The president of, (Republicans-PB), said that the MP (Provisional Measure) presented by the government as an alternative to the increase in IOF “must undergo some change ” to be approved in the plenary.

Second, a, is at risk. As it would give the president’s government (PT) R $ 10.6 billion, in 2025, and R $ 18.3 billion in 2026, had its voting postponed 3 times. It is scheduled again for Tuesday (7.out). The text loses validity on Wednesday (8.out) and there is no agreement for approval of the proposal.

To the newspaper, Motta said that “MP is very comprehensive” e “deals with changes in many sectors ”which, according to the mayor, makes debate difficult.

He stated that the rapporteur of the measure, the deputy (PT-SP), “He has been talking to these sectors, with the benches and has made an effort to enable the report approval. We have to wait to have a sense of what, in fact, will be approved in the commission and, consequently, in the plenary of the houses ”.

Asked if he saw a chance of dehydration of the text, Motta replied: “Sometimes the great is the enemy of the good, and the best text is the one that can approve. This is what Zarattini is looking for. You can’t say whether the text will be dehydrated or not. The initial idea of ​​the government should undergo some change to enable approval here at the house ”.

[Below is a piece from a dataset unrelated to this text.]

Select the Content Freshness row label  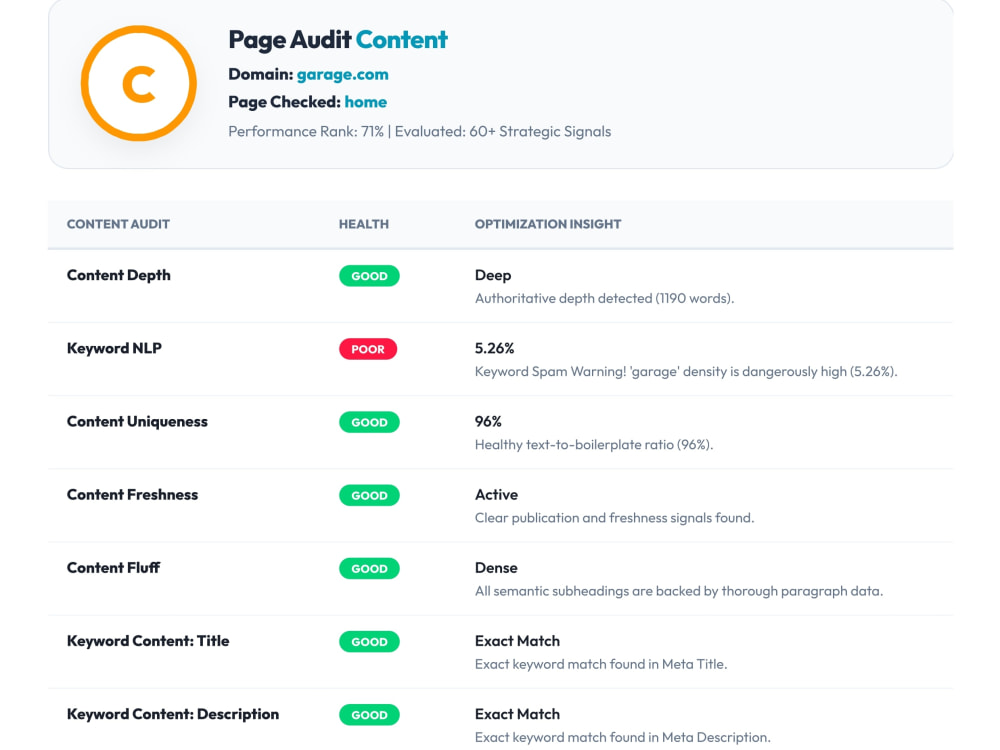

According to the calculation of Poder360Zarattini made some concessions to be able to pass the text. The main one was accepting to maintain the exemption of Fixed Income IR (Income Tax), such as LCA (Agribusiness Credit Letter) and LCI (Real Estate Credit Letter), to break the opposition of the agribusiness sector to the measure. Earlier, I sought to tax them at 7.5%.

However, the rapporteur wants to preserve measures such as raising the rates of bets From 12% to 18%, the increase of interest on equity from 15% to 20%, the limit of tax compensation and the new floor of the CSLL (social contribution to net income) for fintechs.